F3D-Gaus: Feed-forward 3D-aware Generation on ImageNet with Cycle-Aggregative Gaussian Splatting
Yuxin Wang, Qianyi Wu, Dan Xu
TL;DR
This work tackles generalizable 3D-aware generation from monocular data by introducing F3D-Gaus, a feed-forward framework that predicts pixel-aligned 3D Gaussian Splatting (GS) primitives from RGB-D inputs. A cycle-aggregative self-supervised strategy fuses representations from canonical and novel views via complementary aggregation and cycle supervision, enabling robust cross-view consistency without multi-view supervision. To further polish wide-angle renders, the method employs geometry-guided texture refinement using a video in-painting model guided by artifact masking from alpha and normal maps. Across ImageNet and other datasets, F3D-Gaus achieves state-of-the-art realism (FID/NFS) and competitive depth quality while offering faster training and inference, demonstrating strong generalization and practical applicability for scalable 3D content generation.
Abstract
This paper tackles the problem of generalizable 3D-aware generation from monocular datasets, e.g., ImageNet.
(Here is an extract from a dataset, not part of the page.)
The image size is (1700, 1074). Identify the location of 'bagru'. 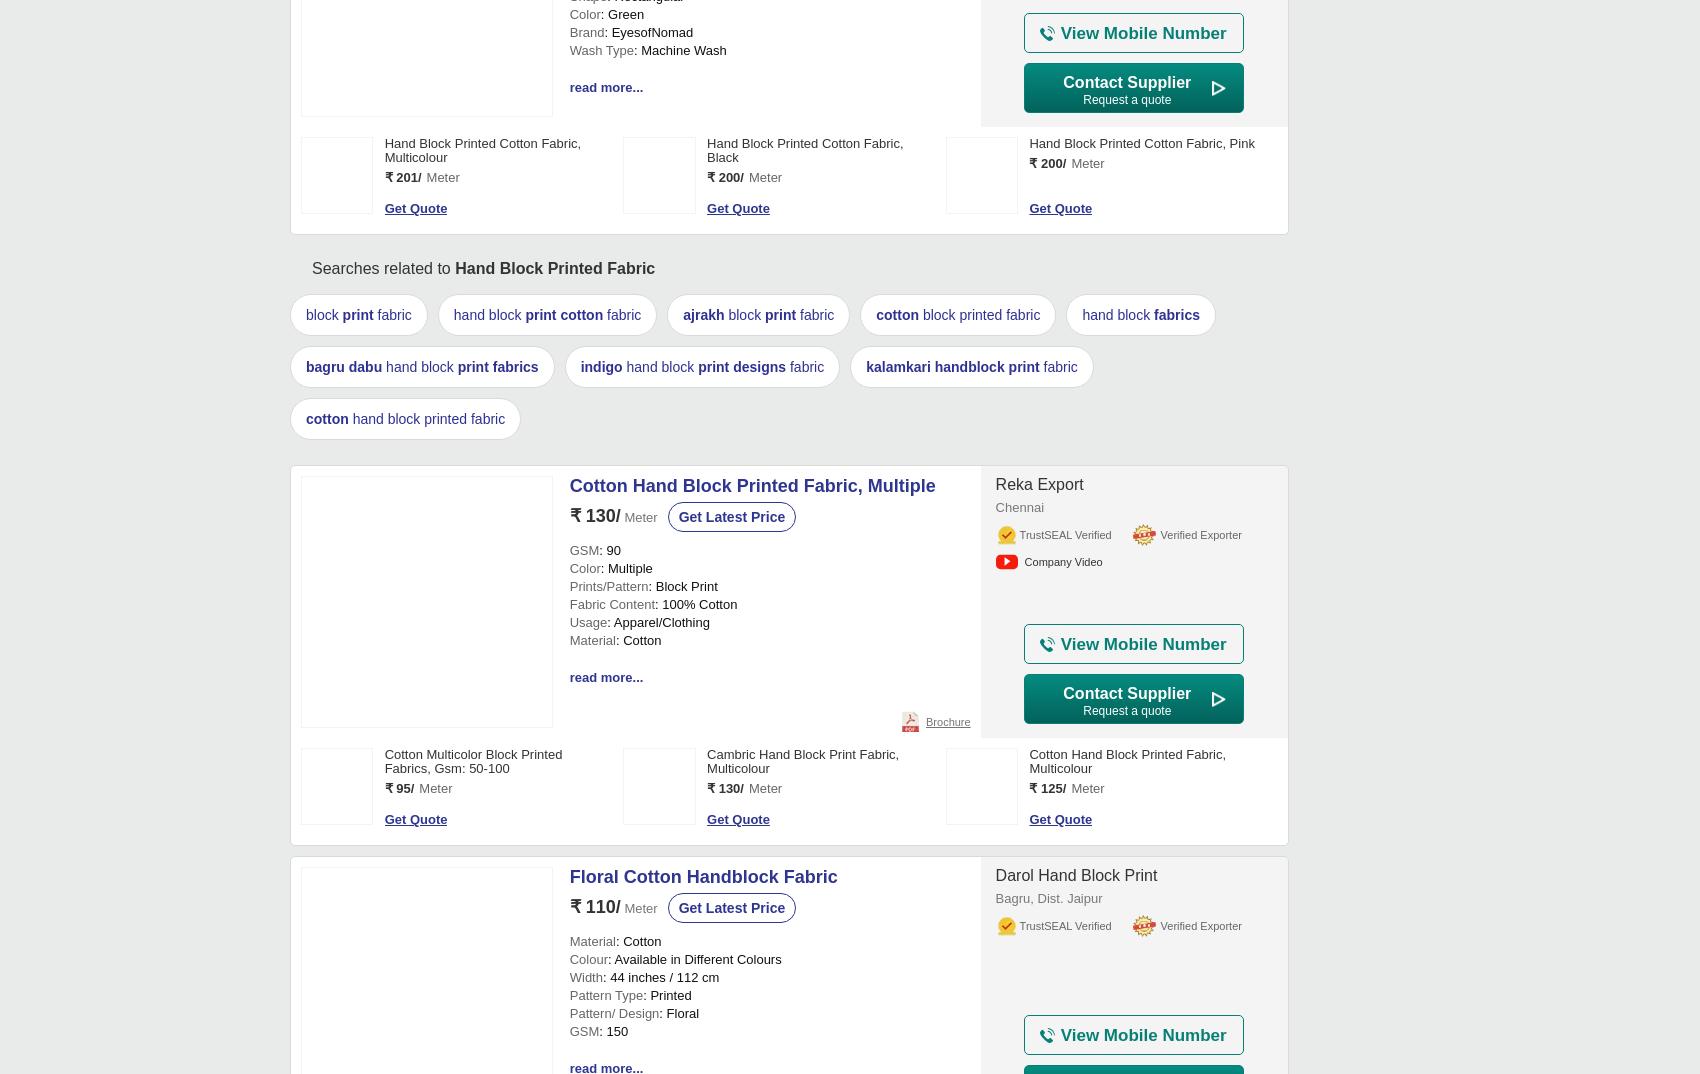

The key challenge of this task is learning a robust 3D-aware representation without multi-view or dynamic data, while ensuring consistent texture and geometry across different viewpoints. Although some baseline methods are capable of 3D-aware generation, the quality of the generated images still lags behind state-of-the-art 2D generation approaches, which excel in producing high-quality, detailed images. To address this severe limitation, we propose a novel feed-forward pipeline based on pixel-aligned Gaussian Splatting, coined as F3D-Gaus, which can produce more realistic and reliable 3D renderings from monocular inputs. In addition, we introduce a self-supervised cycle-aggregative constraint to enforce cross-view consistency in the learned 3D representation. This training strategy naturally allows aggregation of multiple aligned Gaussian primitives and significantly alleviates the interpolation limitations inherent in single-view pixel-aligned Gaussian Splatting. Furthermore, we incorporate video model priors to perform geometry-aware refinement, enhancing the generation of fine details in wide-viewpoint scenarios and improving the model's capability to capture intricate 3D textures. Extensive experiments demonstrate that our approach not only achieves high-quality, multi-view consistent 3D-aware generation from monocular datasets, but also significantly improves training and inference efficiency.